Repeat the entries below word for word, though any picture in them should be dropped.
========================================
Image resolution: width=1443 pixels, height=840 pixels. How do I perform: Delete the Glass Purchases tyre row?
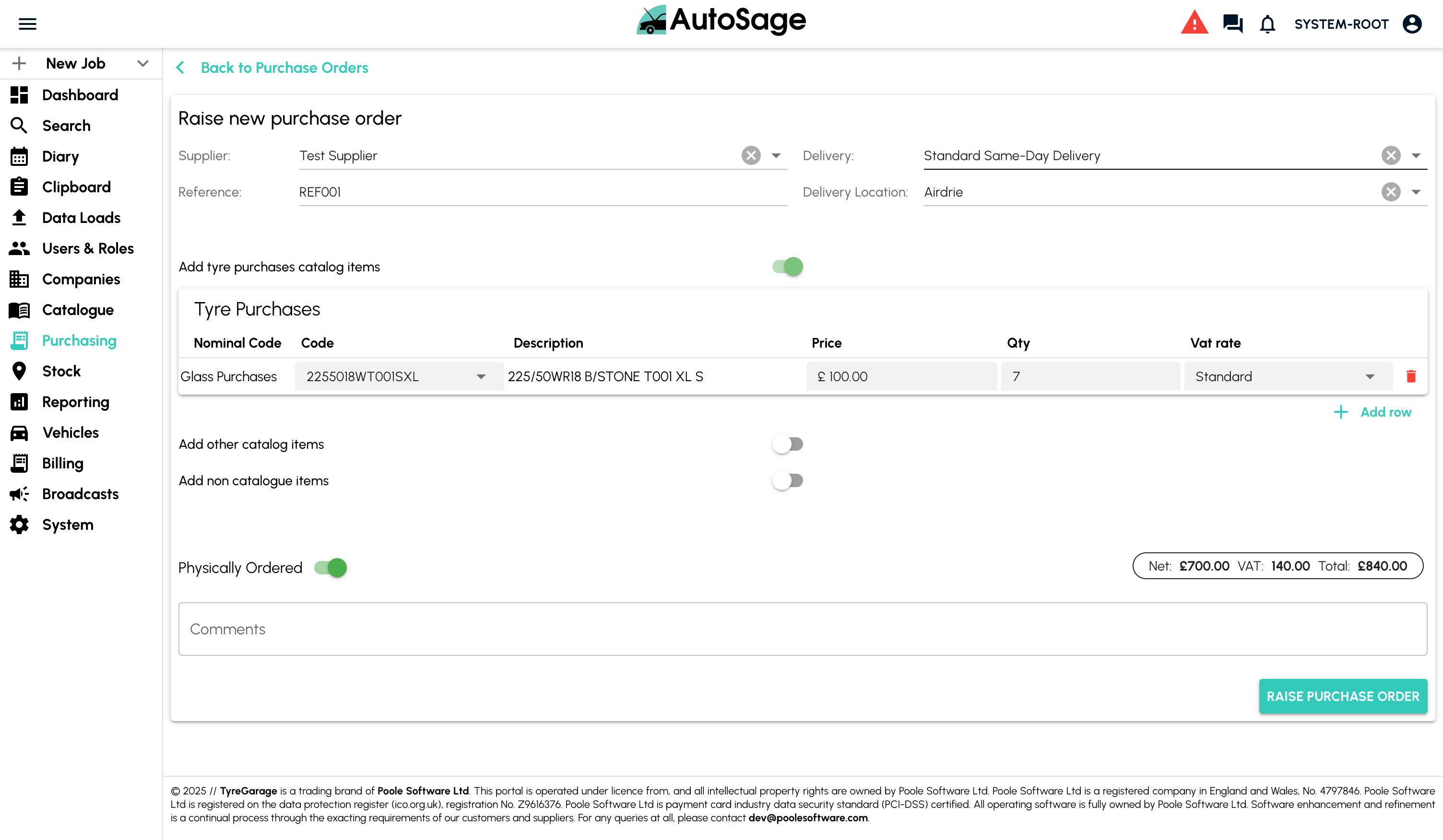coord(1411,376)
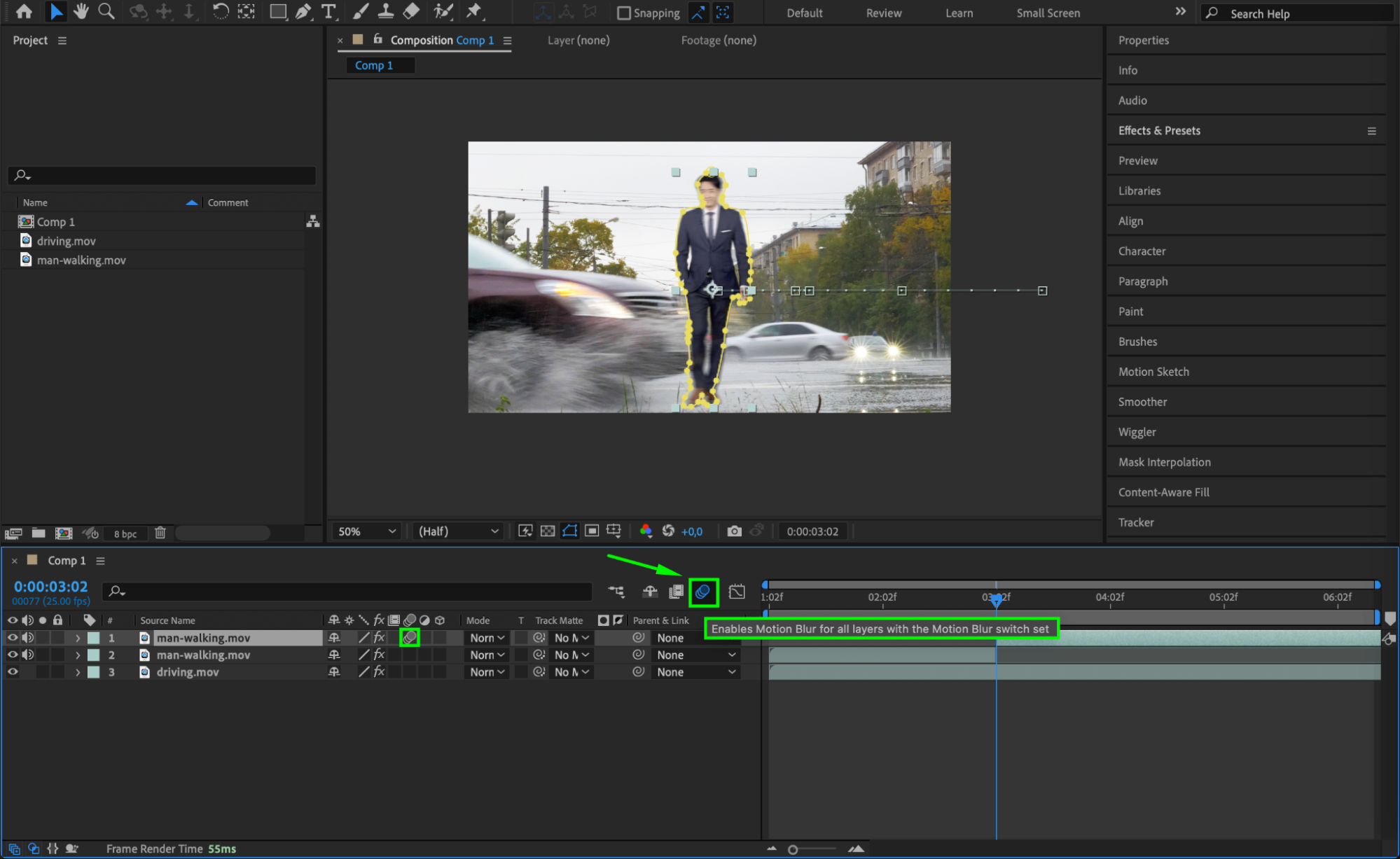This screenshot has width=1400, height=859.
Task: Open the (Half) resolution dropdown
Action: click(x=458, y=531)
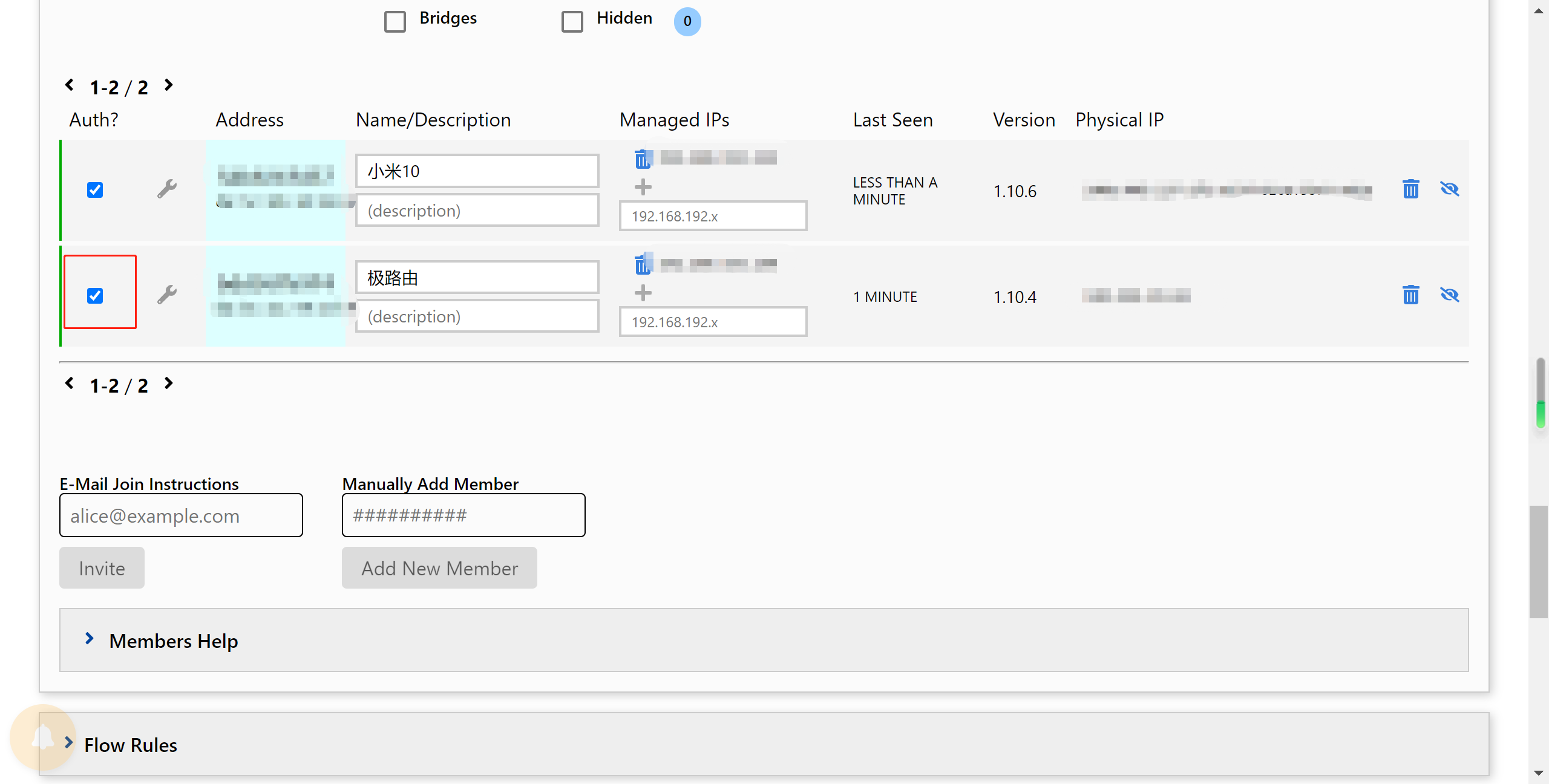Delete the 极路由 member with trash icon
The width and height of the screenshot is (1549, 784).
(1410, 295)
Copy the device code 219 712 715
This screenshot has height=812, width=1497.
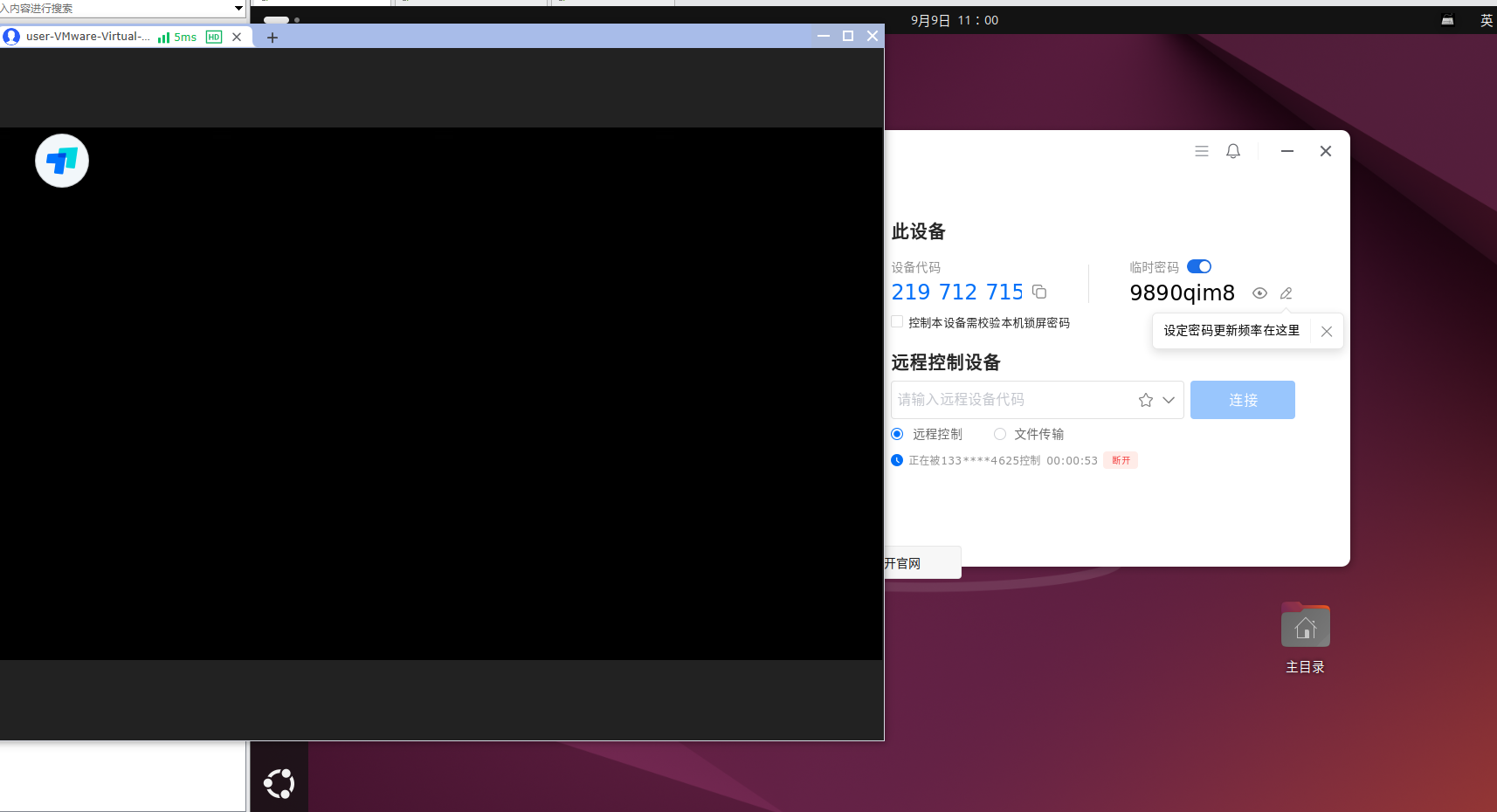[1039, 292]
========================================
• **RESPONSE AREA**
Image resolution: width=1443 pixels, height=840 pixels. How do I perform: Delete the Glass Purchases tyre row?
coord(1411,376)
This screenshot has width=1400, height=859.
Task: Open the (Half) resolution dropdown
Action: click(x=458, y=531)
Delete the 极路由 member with trash icon
The width and height of the screenshot is (1549, 784).
(1410, 295)
Copy the device code 219 712 715
This screenshot has height=812, width=1497.
[1039, 292]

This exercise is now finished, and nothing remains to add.